We should teach our kids that they don’t need to wait until mastery to feel proud of themselves. There is no accomplishment too small to feel proud of. We need to help them see how their small accomplishments add up to meaningful and great achievements. However, the small accomplishments are where the most joy can be found.

When they look back, they’ll be impressed by how far they’ve come.

We can help our kids understand how far they’ve come if we actually track their progress. We can help them track their progress in a notebook, photographs, videos or an app. If we let them see for themselves where they were a week, month or year ago, they will feel better about today. The evidence will help them inspire themselves.

When they start out with a team, that team gets less terrible together.

Sometimes, progress is bigger than one person. When our kids are part of bands, teams or groups, we should strive to help them see the beauty in collective progress. When people work hard and make progress together, they accomplish beautiful and meaningful things.

Learning doesn’t stop when they’re a grownup, so practice now.

As parents, we need to reinforce that learning is a lifelong practice. There isn’t a certain age where someone magically knows everything. We need to model that it’s OK to be terrible at something when one is 8 years old or 88 years old.
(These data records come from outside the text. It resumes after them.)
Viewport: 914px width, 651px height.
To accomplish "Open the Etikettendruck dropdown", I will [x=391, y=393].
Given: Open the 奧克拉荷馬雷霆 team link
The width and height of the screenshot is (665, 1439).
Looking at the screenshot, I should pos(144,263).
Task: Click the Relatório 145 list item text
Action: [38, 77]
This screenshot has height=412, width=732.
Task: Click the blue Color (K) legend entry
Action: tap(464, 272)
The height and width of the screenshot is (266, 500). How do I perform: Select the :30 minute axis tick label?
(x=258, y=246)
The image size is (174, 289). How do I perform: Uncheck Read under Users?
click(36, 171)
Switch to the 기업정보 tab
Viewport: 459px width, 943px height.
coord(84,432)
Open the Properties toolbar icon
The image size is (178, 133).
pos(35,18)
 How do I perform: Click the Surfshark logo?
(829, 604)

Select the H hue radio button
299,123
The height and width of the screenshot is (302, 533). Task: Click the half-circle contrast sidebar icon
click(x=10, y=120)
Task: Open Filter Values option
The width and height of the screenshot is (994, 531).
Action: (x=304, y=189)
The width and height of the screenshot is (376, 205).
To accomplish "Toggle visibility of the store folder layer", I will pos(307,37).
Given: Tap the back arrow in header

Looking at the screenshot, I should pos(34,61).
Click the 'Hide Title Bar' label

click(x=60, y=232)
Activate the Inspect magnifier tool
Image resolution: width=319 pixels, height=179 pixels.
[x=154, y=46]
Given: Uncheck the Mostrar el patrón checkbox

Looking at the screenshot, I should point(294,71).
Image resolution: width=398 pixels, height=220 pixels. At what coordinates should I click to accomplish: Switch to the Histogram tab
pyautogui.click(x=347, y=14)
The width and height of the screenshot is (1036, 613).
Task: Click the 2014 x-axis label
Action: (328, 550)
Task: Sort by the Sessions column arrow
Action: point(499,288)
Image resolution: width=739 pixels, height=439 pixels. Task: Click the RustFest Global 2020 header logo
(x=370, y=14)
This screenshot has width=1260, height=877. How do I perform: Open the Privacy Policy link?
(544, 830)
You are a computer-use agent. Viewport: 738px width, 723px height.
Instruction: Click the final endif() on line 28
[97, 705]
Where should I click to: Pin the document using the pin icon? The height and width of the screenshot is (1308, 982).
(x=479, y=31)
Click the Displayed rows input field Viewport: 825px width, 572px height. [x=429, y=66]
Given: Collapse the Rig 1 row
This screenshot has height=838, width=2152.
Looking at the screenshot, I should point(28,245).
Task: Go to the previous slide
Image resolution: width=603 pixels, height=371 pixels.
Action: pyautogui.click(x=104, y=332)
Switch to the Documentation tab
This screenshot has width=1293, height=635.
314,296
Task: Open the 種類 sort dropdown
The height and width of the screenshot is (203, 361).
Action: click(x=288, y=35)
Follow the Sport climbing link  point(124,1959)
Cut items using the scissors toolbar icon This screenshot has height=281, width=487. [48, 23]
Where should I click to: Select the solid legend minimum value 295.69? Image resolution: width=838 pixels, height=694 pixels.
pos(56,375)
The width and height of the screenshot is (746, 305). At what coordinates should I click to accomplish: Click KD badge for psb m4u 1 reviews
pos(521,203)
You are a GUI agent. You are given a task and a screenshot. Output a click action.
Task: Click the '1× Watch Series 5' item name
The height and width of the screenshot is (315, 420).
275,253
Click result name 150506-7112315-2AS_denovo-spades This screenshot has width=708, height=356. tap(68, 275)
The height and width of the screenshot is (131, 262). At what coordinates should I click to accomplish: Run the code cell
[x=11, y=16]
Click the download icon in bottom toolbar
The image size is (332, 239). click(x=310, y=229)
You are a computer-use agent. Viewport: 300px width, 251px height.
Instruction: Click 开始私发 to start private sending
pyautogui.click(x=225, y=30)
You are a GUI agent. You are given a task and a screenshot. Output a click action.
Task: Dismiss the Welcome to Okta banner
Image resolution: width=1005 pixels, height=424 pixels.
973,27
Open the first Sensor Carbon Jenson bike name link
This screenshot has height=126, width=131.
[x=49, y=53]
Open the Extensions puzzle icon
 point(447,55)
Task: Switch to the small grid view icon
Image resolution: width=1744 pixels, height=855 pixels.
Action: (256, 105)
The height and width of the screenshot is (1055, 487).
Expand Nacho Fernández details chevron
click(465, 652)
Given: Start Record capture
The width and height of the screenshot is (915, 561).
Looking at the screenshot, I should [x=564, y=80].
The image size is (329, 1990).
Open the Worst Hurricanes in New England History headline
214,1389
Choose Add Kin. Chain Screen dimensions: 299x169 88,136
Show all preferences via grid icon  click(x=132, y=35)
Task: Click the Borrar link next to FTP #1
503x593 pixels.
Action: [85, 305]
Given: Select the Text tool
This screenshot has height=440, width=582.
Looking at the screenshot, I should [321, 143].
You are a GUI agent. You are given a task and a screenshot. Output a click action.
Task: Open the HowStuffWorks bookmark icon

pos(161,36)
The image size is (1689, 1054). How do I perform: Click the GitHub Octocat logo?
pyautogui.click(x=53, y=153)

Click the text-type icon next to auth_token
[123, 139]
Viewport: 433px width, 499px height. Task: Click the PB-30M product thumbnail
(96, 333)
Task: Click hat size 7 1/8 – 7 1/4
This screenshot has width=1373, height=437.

We need to demonstrate we’re lifelong learners who are still terrible at things and help them see how awesome that is.

The act of learning is likely more fun than the act of mastery.

When they’re learning something new, they’re free to fail at it. As parents, it’s our job to coach our kids on how to enjoy the ride. Mastery can be a tedious exercise, but starting a new journey is an act of optimism and hope. We can help our kids see that light.

Conclusion

The next time your kid is hesitant to be terrible at something, remind them how cool it is to be terrible and what they will get out of the journey to good. Learning something new and getting better at it can actually be a lot of fun. Let’s talk to our kids about the beauty in beginnings and help them see all of the beautiful possibilities that lie in the terrible beginnings.